» DIRECTIONS
Examine the entries below, count the lines holding the string "address", and respond with the number only.

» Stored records
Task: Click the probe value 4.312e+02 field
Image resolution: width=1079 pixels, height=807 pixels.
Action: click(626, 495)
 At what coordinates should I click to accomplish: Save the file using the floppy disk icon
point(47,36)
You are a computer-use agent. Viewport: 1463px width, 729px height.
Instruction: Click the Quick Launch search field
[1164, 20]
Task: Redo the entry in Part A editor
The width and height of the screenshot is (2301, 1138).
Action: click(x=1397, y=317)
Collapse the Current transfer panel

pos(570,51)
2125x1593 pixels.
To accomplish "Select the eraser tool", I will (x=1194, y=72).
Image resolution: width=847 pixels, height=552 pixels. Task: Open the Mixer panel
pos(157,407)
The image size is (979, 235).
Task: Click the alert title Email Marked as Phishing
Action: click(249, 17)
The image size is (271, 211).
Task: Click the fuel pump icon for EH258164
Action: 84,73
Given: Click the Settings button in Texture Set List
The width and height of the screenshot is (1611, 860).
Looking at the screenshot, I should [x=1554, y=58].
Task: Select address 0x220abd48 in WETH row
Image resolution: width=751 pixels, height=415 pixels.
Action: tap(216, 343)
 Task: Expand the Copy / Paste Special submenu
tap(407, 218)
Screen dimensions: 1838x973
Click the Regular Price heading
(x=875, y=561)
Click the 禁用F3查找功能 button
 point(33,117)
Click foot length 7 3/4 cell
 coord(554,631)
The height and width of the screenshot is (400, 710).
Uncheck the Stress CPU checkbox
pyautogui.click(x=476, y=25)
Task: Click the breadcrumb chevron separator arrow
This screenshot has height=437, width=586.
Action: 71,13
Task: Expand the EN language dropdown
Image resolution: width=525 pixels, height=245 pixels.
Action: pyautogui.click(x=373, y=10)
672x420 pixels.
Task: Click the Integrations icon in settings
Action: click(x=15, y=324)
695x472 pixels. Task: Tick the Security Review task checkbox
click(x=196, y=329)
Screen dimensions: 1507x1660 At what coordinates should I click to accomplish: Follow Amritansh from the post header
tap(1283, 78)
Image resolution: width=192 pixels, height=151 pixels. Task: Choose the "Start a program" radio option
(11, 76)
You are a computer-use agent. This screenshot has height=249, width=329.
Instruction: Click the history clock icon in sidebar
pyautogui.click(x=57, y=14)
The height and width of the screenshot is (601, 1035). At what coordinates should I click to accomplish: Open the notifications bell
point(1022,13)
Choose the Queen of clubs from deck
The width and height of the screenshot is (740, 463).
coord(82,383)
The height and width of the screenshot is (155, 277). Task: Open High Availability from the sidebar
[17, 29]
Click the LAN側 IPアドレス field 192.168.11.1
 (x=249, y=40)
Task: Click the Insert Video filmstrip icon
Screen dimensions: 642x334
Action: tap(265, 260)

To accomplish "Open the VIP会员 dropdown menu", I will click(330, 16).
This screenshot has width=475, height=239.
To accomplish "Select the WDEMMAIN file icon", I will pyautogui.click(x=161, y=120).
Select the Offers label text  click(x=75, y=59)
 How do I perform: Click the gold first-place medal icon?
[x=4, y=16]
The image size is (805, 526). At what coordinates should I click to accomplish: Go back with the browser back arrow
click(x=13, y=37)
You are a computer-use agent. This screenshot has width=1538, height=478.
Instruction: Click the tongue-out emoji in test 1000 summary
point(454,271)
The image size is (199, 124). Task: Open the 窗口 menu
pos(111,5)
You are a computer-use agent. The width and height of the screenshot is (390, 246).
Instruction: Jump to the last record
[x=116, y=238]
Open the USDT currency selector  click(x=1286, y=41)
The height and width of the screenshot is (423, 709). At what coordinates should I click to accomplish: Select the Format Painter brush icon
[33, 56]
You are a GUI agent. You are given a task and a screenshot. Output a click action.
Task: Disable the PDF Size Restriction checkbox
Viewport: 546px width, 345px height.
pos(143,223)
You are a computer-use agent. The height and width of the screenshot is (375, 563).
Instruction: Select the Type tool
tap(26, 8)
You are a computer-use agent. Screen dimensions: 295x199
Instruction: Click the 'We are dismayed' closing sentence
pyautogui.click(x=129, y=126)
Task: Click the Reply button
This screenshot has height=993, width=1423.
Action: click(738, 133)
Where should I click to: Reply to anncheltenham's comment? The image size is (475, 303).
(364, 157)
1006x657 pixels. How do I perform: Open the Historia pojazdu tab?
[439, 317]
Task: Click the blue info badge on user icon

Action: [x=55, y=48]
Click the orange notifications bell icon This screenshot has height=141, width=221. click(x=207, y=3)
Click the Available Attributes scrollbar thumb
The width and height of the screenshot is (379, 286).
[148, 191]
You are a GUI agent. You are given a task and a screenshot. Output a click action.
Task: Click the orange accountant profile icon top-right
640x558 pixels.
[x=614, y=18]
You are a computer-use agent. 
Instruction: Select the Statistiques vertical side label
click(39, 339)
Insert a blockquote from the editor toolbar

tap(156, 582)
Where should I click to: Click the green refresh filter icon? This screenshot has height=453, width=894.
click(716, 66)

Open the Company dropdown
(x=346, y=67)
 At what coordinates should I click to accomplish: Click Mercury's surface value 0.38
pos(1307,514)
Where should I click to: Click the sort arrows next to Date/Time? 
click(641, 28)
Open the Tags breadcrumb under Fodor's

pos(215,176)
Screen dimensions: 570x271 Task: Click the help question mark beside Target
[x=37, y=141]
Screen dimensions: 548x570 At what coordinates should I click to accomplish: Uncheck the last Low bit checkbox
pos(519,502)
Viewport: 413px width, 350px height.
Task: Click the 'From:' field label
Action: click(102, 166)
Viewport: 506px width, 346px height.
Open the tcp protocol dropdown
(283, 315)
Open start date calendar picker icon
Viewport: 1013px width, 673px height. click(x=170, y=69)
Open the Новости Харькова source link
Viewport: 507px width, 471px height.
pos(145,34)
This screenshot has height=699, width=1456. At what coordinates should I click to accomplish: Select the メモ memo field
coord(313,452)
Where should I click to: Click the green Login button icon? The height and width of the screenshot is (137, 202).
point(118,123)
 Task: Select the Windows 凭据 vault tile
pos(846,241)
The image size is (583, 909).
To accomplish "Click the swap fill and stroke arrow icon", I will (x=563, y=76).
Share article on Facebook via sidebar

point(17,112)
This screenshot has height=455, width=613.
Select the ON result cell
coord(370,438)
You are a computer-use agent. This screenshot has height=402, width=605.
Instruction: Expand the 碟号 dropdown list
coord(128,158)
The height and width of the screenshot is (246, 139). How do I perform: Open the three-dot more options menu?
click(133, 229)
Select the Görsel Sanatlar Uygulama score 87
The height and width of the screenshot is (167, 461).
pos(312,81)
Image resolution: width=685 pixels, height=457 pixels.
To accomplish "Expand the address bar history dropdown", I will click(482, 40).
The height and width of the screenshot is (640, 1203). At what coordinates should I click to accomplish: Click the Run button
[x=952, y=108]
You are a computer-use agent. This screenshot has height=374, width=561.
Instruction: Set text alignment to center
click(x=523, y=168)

» ANSWER SECTION
2